The Capital Markets Authority (CMA) has fined KenolKobil’s ex-CEO Jacob Segman, who served for 16 years, Sh5 million for failing to disclose shareholding information in the company. This comes after the oil company paid Segman over Sh300 million earlier this year which he was owed under the employee share ownership plan (Esop).
In a letter dated August 7, 2018, addressed to Segman, CMA accuses the former chief executive of failing “to make material disclosures of your ownership interests in KenolKobil causing publication of incorrect, untrue and misleading information in the Information Memorandum on the issuance of Commercial Papers undertaken between 2008 and 2012 and in regulatory reports made and submitted to the Exchange and Authority, contrary to the provisions of Section 34 (b) of the Capital Markets Act.”

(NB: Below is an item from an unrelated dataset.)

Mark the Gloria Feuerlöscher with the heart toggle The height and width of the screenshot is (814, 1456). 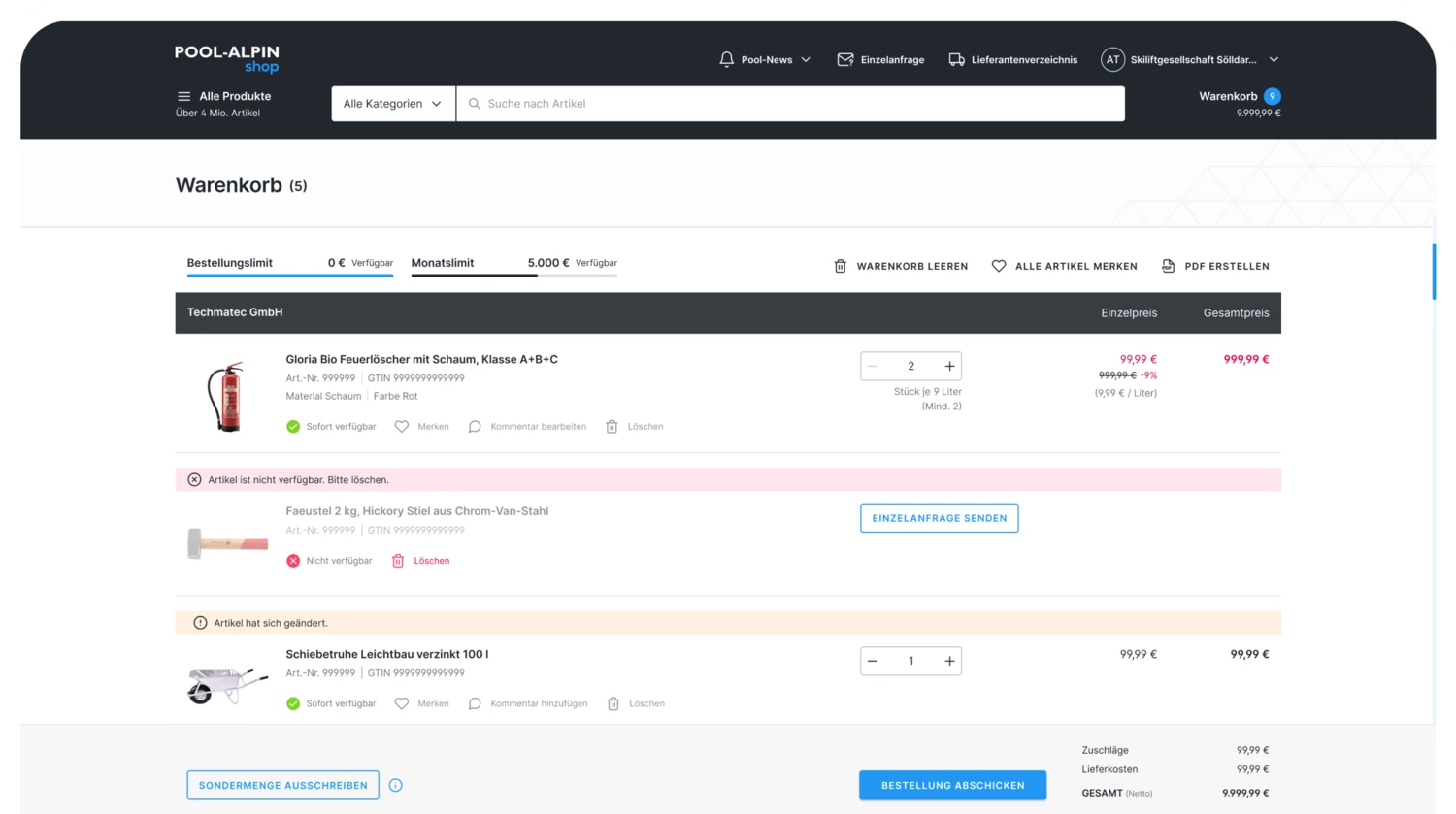pos(401,427)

The letter signed by the CMA chief executive Paul Muthaura says that Segman also contravened Regulation 19 (1) of the Capital Markets (Securities) (Public Offers, Listing, and Disclosures) Regulations, 2002. This regulation requires the “disclosure of the aggregate of the direct and indirect interests of directors holding in excess of three per cent of the share capital of the issuer.”

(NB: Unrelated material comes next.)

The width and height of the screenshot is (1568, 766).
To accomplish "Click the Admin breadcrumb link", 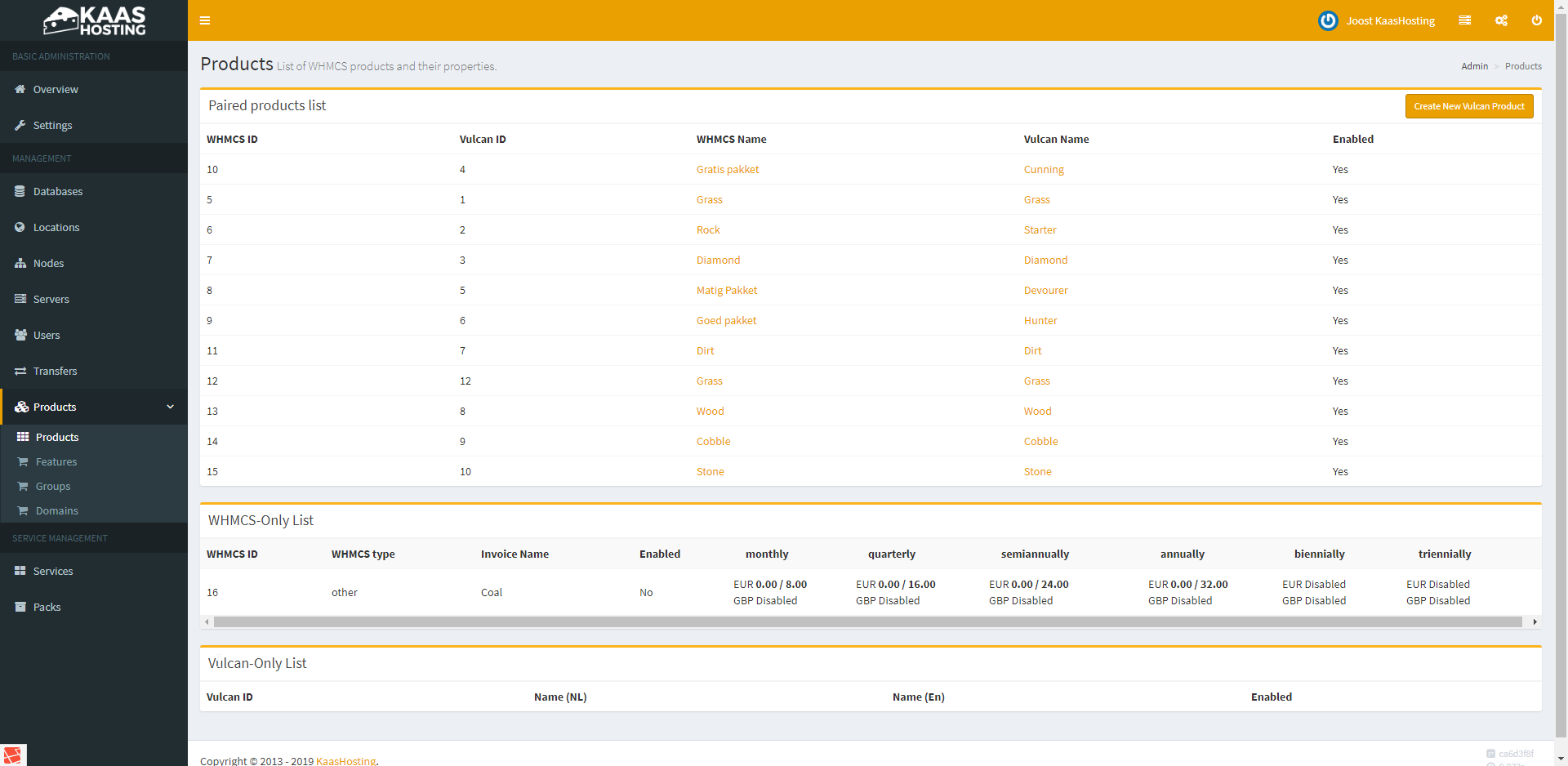I will tap(1474, 66).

While serving as the Group Chairman and Group Managing Director of KenolKobil, the Authority found that the Segman did not disclose his interests in Energy Resources Capital Limited (ERC), one of the top shareholders of Kobil, thereafter KenolKobil after Kenol and Kobil merged in 2007.

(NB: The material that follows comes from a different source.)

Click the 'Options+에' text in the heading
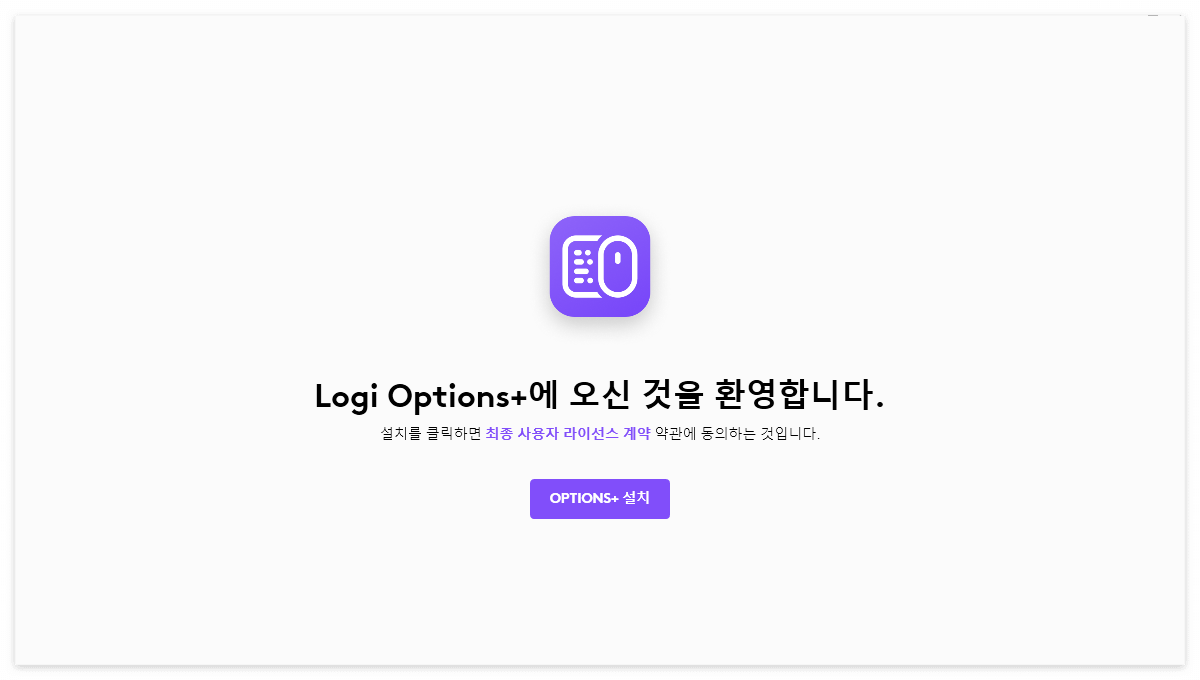 pyautogui.click(x=472, y=397)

Although Segman has denied having an interest in ERC, CMA says that he was the ultimate beneficiary of ERC’s 5.99 per cent shareholding in KenolKobil. The letter states that he used Mr Rami Haviv, “the sole director of ERC holding shares in KenolKobil as a nominee in trust for Ms Afriat Keren and Mrs Efrati Simcha” to conceal his true ownership in the company.
CMA also discovered that Segman’s claim of being entitled “to compensation payable to the majority shareholders of Kenol and Kobil for the successful acquisition of Kenol by Kobil in 2007 and to shares from dividends paid to ERC by KenolKobil” is not backed up by any evidence because there is no agreement between him and the majority shareholders of KenolKobil or an agreement for payment between him and ERC.
The Authority also says that the existence of such an agreement for payment was not made public to the regulator or the company’s shareholders.
Segman is required to pay the fine of Sh5 million to the CMA Investor Compensation Fund within 30 days. However, he has the opportunity to appeal the regulator’s decision to the Capital Markets Tribunal.